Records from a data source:
------------------------
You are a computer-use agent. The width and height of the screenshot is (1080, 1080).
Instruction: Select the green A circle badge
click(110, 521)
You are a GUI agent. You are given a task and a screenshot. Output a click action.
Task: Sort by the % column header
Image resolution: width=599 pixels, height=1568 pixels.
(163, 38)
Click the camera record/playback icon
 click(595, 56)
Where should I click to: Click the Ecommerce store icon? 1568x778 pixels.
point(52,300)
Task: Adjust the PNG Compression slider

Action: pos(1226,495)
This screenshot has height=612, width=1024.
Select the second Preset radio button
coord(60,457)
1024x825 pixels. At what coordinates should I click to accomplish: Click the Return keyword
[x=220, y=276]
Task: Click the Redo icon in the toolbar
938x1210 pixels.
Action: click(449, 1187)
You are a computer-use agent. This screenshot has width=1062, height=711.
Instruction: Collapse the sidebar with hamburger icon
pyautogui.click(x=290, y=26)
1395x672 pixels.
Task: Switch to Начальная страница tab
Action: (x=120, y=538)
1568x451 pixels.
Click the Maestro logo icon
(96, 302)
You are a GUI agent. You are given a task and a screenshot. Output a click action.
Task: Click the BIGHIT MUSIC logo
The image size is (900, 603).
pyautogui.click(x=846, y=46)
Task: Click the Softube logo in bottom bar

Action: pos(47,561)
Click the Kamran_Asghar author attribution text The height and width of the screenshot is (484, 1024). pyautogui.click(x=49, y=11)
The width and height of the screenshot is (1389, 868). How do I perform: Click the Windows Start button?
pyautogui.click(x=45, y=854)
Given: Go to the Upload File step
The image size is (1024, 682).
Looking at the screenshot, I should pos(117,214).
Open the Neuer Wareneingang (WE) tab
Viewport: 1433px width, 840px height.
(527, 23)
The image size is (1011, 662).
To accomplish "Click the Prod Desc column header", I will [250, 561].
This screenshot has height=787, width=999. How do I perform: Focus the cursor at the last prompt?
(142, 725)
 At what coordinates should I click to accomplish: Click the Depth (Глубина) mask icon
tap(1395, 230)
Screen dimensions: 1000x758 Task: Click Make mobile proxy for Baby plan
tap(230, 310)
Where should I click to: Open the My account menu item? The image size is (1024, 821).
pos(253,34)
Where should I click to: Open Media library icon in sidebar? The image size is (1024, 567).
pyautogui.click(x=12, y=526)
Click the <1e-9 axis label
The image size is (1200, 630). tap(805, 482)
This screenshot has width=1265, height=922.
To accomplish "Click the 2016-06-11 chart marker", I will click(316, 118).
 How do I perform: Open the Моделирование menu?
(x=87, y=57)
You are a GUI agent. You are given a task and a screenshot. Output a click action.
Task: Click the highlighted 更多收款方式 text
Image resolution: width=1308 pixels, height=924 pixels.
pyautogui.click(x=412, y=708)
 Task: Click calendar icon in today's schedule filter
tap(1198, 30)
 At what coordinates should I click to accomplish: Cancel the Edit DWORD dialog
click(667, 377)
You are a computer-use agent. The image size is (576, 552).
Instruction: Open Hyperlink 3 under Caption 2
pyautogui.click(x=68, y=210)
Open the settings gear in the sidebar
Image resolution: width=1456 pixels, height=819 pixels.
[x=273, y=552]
------------------------
What the task asks: Write out all of the material above again, swapping every "Instruction" for "Goal" and leaving everything else unchanged.

Response to this task:
You are a computer-use agent. The width and height of the screenshot is (1080, 1080).
Goal: Select the green A circle badge
click(110, 521)
You are a GUI agent. You are given a task and a screenshot. Output a click action.
Task: Sort by the % column header
Image resolution: width=599 pixels, height=1568 pixels.
(163, 38)
Click the camera record/playback icon
 click(595, 56)
Where should I click to: Click the Ecommerce store icon? 1568x778 pixels.
point(52,300)
Task: Adjust the PNG Compression slider

Action: pos(1226,495)
This screenshot has height=612, width=1024.
Select the second Preset radio button
coord(60,457)
1024x825 pixels. At what coordinates should I click to accomplish: Click the Return keyword
[x=220, y=276]
Task: Click the Redo icon in the toolbar
938x1210 pixels.
Action: click(449, 1187)
You are a computer-use agent. This screenshot has width=1062, height=711.
Goal: Collapse the sidebar with hamburger icon
pyautogui.click(x=290, y=26)
1395x672 pixels.
Task: Switch to Начальная страница tab
Action: (x=120, y=538)
1568x451 pixels.
Click the Maestro logo icon
(96, 302)
You are a GUI agent. You are given a task and a screenshot. Output a click action.
Task: Click the BIGHIT MUSIC logo
The image size is (900, 603).
pyautogui.click(x=846, y=46)
Task: Click the Softube logo in bottom bar

Action: pos(47,561)
Click the Kamran_Asghar author attribution text The height and width of the screenshot is (484, 1024). pyautogui.click(x=49, y=11)
The width and height of the screenshot is (1389, 868). How do I perform: Click the Windows Start button?
pyautogui.click(x=45, y=854)
Given: Go to the Upload File step
The image size is (1024, 682).
Looking at the screenshot, I should pos(117,214).
Open the Neuer Wareneingang (WE) tab
Viewport: 1433px width, 840px height.
(527, 23)
The image size is (1011, 662).
To accomplish "Click the Prod Desc column header", I will [250, 561].
This screenshot has height=787, width=999. How do I perform: Focus the cursor at the last prompt?
(142, 725)
 At what coordinates should I click to accomplish: Click the Depth (Глубина) mask icon
tap(1395, 230)
Screen dimensions: 1000x758 Task: Click Make mobile proxy for Baby plan
tap(230, 310)
Where should I click to: Open the My account menu item? The image size is (1024, 821).
pos(253,34)
Where should I click to: Open Media library icon in sidebar? The image size is (1024, 567).
pyautogui.click(x=12, y=526)
Click the <1e-9 axis label
The image size is (1200, 630). tap(805, 482)
This screenshot has width=1265, height=922.
To accomplish "Click the 2016-06-11 chart marker", I will click(316, 118).
 How do I perform: Open the Моделирование menu?
(x=87, y=57)
You are a GUI agent. You are given a task and a screenshot. Output a click action.
Task: Click the highlighted 更多收款方式 text
Image resolution: width=1308 pixels, height=924 pixels.
pyautogui.click(x=412, y=708)
 Task: Click calendar icon in today's schedule filter
tap(1198, 30)
 At what coordinates should I click to accomplish: Cancel the Edit DWORD dialog
click(667, 377)
You are a computer-use agent. The image size is (576, 552).
Goal: Open Hyperlink 3 under Caption 2
pyautogui.click(x=68, y=210)
Open the settings gear in the sidebar
Image resolution: width=1456 pixels, height=819 pixels.
[x=273, y=552]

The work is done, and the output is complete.